Я вполне понимаю Браунмиллер, которая в гневе на распространенность насилия и его травмирующие последствия была готова обвинить целый гендер. Мне сложнее примириться с биологизацией изнасилования, изложенной Торнхиллом и Палмером, — частично из-за того, что нам известно о наших сородичах-приматах, а частично из-за ограниченных свидетельств для нашего биологического вида. Кроме того, когда изнасилование называют «естественным», то возникает впечатление, словно нам надо смириться с этим явлением. Заверения авторов, что они не это имели в виду, никогда не выглядели убедительными.

Хотите верьте, хотите нет, но мысль о том, что изнасилование — это адаптация, появилась при исследовании скорпионовых мух. У некоторых видов мух существует физический элемент — нечто вроде зажима, который позволяет самцам принуждать самок к спариванию. Хотя идея распространить это свойство мух на нас довольно сомнительна, авторы стараются изо всех сил. У мужчин, очевидно, не имеется анатомического инструмента для изнасилования, но авторы предполагают, что, быть может, устройство мужской психологии этому способствует. Проблема заключается в том, что человеческую психологию отнюдь не так удобно препарировать, как анатомию насекомых. Человеческий вид слишком свободно запрограммирован, чтобы весьма специфическое поведение, такое как изнасилование, могло достаться нам по наследству.

Сторонники взгляда на изнасилование как на адаптацию вновь и вновь приводят в пример несколько животных, которые демонстрируют принудительное спаривание, таких как утки и орангутаны. Тем не менее с точки зрения эволюционной логики невольно задаешься вопросом, почему этих животных так мало. Если изнасилование — это такая прекрасная техника зачатия, почему оно встречается так редко? Принудительный половой контакт должен бы быть повсеместно распространен в природе, но этого не происходит.

Чтобы естественный отбор одобрял изнасилования, необходимы два условия. Первое — мужчины, которые ведут себя таким образом, должны обладать определенным составом генов, который превращал бы их в сексуальных маньяков. Второе — насильникам было бы необходимо распространять свои гены. Но мы не имеем доказательств выполнения хоть одного из этих условий. Более того, если бы целью было размножение, мужчины бы не насиловали девочек и женщин в возрасте за пределами репродуктивного. Кроме того, они бы не насиловали любовниц и жен, с которыми у них уже есть добровольный секс, или мальчиков и мужчин. И все же они это делают. Например, согласно опросу, проведенному Министерством юстиции США, каждый 33-й мужчина подвергается изнасилованию в течение жизни[292].

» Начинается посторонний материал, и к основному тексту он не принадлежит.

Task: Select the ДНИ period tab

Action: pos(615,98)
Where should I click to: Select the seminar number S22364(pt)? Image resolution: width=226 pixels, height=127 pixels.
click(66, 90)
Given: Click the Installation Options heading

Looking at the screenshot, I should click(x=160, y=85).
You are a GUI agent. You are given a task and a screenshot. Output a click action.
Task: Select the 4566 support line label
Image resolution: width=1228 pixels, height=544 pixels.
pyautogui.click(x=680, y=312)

Я пришел в ужас от мысли, что столь безграмотные биологические соображения могут дойти до широкой аудитории, но это случилось. «Естественная история изнасилования» стала камнем на шее у молодой дисциплины эволюционной психологии, которая до этого по большей части была известна безобидными спекуляциями на тему привлекательности бедер, талии и симметрии лица. Дискуссия достигла своего пика с выходом критической коллективной монографии, в которой двадцать восемь исследователей отвергли тезис Торнхилла и Палмера. Джоан Рафгарден назвала его «новейшим оправданием в духе „эволюция заставила меня сделать это“» для порочного поведения[293].

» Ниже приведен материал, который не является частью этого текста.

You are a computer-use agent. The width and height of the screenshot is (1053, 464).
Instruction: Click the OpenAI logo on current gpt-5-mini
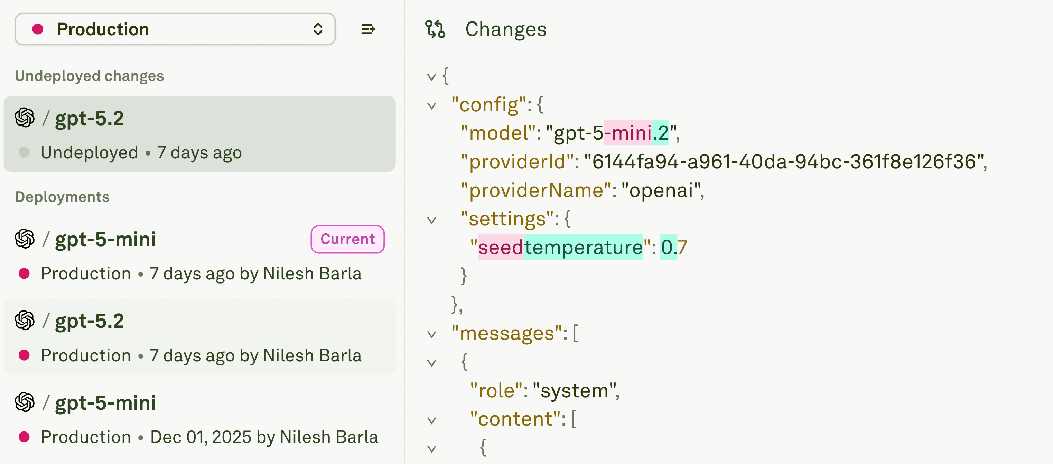[25, 239]
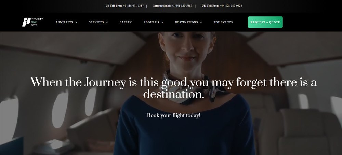Viewport: 342px width, 155px height.
Task: Click the US Toll-Free label in the top bar
Action: (114, 6)
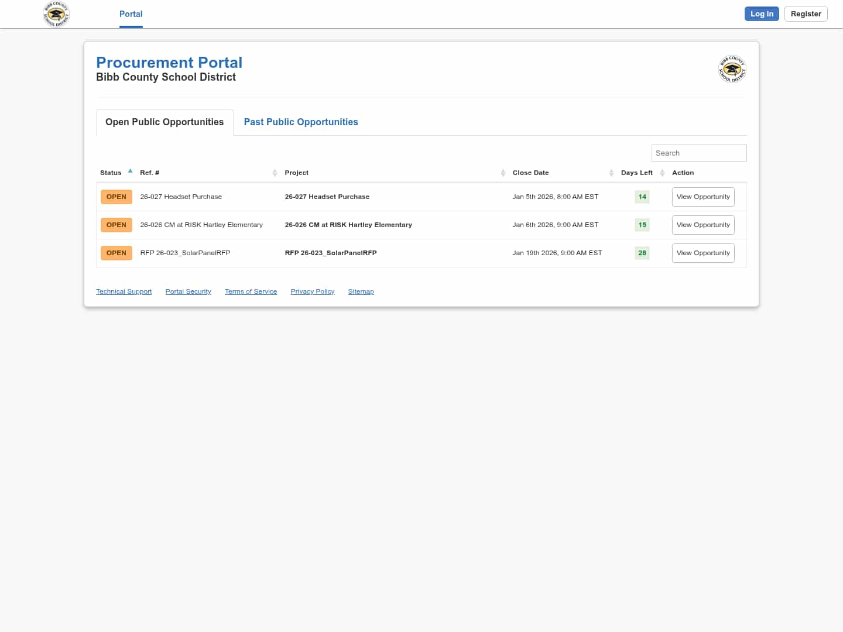Click the Bibb County School District logo in header

56,14
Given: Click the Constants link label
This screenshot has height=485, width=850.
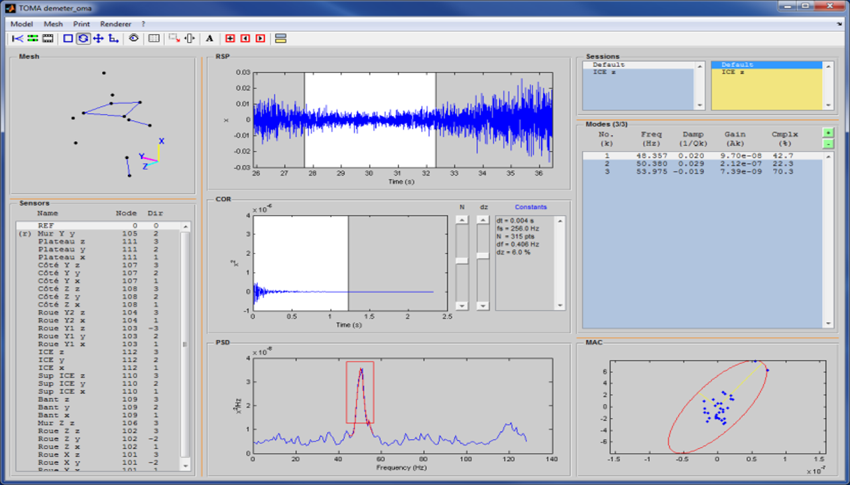Looking at the screenshot, I should 530,207.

В моем критическом отзыве на эту книгу в The New York Times я поднял другой вопрос: как бы племенное сообщество поступило с насильником в своих рядах? Я думал о нашей долгой былой жизни в составе небольших групп[294]. Американские антропологи под руководством Ким Хилл исследовали этот вопрос, опираясь на известные им факты об индейцах аче в Парагвае. Они ничего на слышали об изнасилованиях среди охотников-собирателей, но построили математическую модель на основании того, какой реакции они ожидали бы от этих людей, если бы один из их мужчин изнасиловал женщину. Его перспективы оказались плачевны. Насильник мог лишиться всех своих друзей и в конце концов мог быть убитым родственниками жертвы, в то время как его потенциальные потомки остались бы брошены на произвол судьбы. Ген изнасилования — если бы таковой имелся — скорее всего, быстро бы себя изжил[295].

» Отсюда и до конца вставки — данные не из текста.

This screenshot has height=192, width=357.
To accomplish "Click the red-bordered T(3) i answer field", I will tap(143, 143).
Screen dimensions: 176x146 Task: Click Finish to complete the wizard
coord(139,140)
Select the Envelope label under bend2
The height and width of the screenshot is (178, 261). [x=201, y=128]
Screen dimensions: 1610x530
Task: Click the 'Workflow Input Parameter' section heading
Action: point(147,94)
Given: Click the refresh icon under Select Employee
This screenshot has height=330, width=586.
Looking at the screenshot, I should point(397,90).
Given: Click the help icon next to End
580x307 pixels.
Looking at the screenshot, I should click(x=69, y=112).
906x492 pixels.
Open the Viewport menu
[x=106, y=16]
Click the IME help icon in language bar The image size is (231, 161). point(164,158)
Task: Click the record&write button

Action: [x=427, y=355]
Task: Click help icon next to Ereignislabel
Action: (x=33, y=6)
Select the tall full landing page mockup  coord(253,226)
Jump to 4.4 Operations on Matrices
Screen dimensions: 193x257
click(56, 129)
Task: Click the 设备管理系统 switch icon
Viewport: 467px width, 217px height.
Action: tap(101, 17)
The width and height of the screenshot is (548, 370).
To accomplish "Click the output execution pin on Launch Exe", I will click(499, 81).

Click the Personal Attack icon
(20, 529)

Наши ближайшие сородичи не демонстрируют признаков адаптивной склонности к изнасилованию, и в условиях, в которых происходила их эволюция, изнасилование нельзя было назвать мудрым поступком. В наших современных огромных сообществах анонимность снижает риск для насильников, но то, что изнасилования случаются, не делает их естественным процессом.